The third distinction of the Healer in comparison with Tanks and DPS is that the Healing archetype needs the least new innovation because it already has the toughest job in any group. The DPS has the simplest and most common role of all. It is popular because just about everyone has fun dishing out damage and a group generally needs more DPS than anything else (3 DPS, 1 Tank, and 1 Healer being the standard 5 person formula). But it doesn't take a lot of skill to be adequate at DPS. Certainly, to be truly good takes a deeper awareness, knowledge, and general competence, but pretty much anyone can run with a DPS and do okay. Ironically, I would argue that one of the greatest competencies of a good DPS is aggro control. A Tank is more challenging because, as I alluded to last time, the Tank must be aware of the overall fight. He must control the battleground and maintain aggro, keeping the other players (especially the Healer) from being attacked directly. But the Healer has the greatest challenge because he must keep everyone else alive.
Only recently in my WoW experience have I done a lot of dungeon delving. About a month ago, I finally reached max level where running dungeons and raids becomes much more frequent. A short while before that, I was doing some of the Burning Crusade dungeons with a couple friends. We were high enough that we could survive without a devoted Healer, so I took on the part-time role with my Feral Druid. I quickly became addicted and have since switched over to Restoration and have been healing almost full time (the new dual-spec option makes this much easier to manage than before). My recent experience in healing has solidified my impressions on the role.
Healing is the toughest job in any group. If a DPS slacks off, the battle takes a little longer. Odds are other DPS players in the group can pick up the slack. If a Tank messes up, a battle can go south and the group might wipe, especially if monsters are attacking the Healer. However, a good Healer can keep health running long enough for a competent Tank to regain aggro or one of the DPS to pull the monsters off. When a Healer messes up, however, especially on the Tank or himself, it can quickly escalate to a wipe. Despite this, the Healer is on the sidelines. The only joy they get is in keeping others alive, not in taking down the enemy. Often times they can end up like those who work in the supply field: only noticed when they mess up and never appreciated when they do well.

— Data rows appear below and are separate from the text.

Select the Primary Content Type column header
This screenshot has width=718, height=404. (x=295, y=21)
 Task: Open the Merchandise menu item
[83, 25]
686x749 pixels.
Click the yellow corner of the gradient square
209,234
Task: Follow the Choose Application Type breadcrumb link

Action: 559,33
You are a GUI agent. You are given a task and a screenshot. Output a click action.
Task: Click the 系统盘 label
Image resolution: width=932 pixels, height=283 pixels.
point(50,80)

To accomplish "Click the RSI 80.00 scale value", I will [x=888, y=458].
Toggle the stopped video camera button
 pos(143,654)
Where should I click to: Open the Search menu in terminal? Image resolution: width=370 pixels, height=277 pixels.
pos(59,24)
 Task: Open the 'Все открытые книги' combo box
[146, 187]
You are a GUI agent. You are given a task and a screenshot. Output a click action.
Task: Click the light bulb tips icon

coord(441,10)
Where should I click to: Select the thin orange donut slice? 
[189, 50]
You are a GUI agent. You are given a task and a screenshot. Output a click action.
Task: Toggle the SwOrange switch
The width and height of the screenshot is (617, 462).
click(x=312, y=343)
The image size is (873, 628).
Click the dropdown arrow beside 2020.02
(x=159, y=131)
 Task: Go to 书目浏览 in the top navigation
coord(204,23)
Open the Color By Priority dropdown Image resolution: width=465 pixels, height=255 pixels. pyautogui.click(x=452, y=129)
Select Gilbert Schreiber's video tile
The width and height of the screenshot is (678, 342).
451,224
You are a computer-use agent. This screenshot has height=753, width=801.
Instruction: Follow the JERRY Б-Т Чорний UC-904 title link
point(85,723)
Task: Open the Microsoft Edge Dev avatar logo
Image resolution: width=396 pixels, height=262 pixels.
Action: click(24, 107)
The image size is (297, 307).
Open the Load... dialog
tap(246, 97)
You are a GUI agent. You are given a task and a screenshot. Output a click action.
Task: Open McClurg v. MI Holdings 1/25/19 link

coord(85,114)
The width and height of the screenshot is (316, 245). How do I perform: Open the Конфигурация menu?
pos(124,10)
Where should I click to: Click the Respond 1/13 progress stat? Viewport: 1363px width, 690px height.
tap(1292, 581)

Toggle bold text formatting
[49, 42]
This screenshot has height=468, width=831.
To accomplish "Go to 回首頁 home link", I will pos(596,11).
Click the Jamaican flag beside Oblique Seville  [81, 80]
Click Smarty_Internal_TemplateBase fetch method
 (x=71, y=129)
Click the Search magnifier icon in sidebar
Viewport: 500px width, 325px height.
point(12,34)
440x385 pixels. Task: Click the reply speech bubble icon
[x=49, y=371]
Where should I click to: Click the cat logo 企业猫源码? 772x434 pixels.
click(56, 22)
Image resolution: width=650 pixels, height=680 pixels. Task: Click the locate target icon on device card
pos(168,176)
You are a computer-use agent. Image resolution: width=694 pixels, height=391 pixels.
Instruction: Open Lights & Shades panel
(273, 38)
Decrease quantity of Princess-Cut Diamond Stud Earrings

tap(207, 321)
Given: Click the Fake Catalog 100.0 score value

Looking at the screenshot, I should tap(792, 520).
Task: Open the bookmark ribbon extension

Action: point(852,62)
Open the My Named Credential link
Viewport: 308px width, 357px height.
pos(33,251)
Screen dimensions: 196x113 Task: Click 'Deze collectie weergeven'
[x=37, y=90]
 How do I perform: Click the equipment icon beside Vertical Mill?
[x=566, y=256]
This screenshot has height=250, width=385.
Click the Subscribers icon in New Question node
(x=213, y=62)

With that in mind, here are a couple of concluding thoughts. Be nice to your Healer, they can't get better without practice. If you think you can do it better, give it a try and see how tough it can get (for that matter, give it a try anyway so you understand the Healing dynamic - it will make you a stronger group member regardless of the role you take). If the Healer does well, let them know it (for that matter, commend the Tank when they do well or anyone in the group, or the group as a whole). Finally, don't get too annoyed. After all, it is just a game (as I was reminded after a particularly gruesome run through the Halls of Lightning).
Three standard archetypes exist in current MMOs, those who deal damage, those who take damage, and those who heal damage. My greater focus for this string of articles has been with the first two because the mechanisms by which damage is given and taken are not compatible with the true human experience. Ironically, MMO Healing is just as unrealistic, but due to its magical justification there is greater room for suspension of disbelief. Unlike the other two archetypes, healing is already highly varied across various MMO games leading me to the conclusion that this class, at least, has not stagnated. Finally, there is less need to push the envelope on Healing mechanisms because the task already presents a strong challenge for gamers.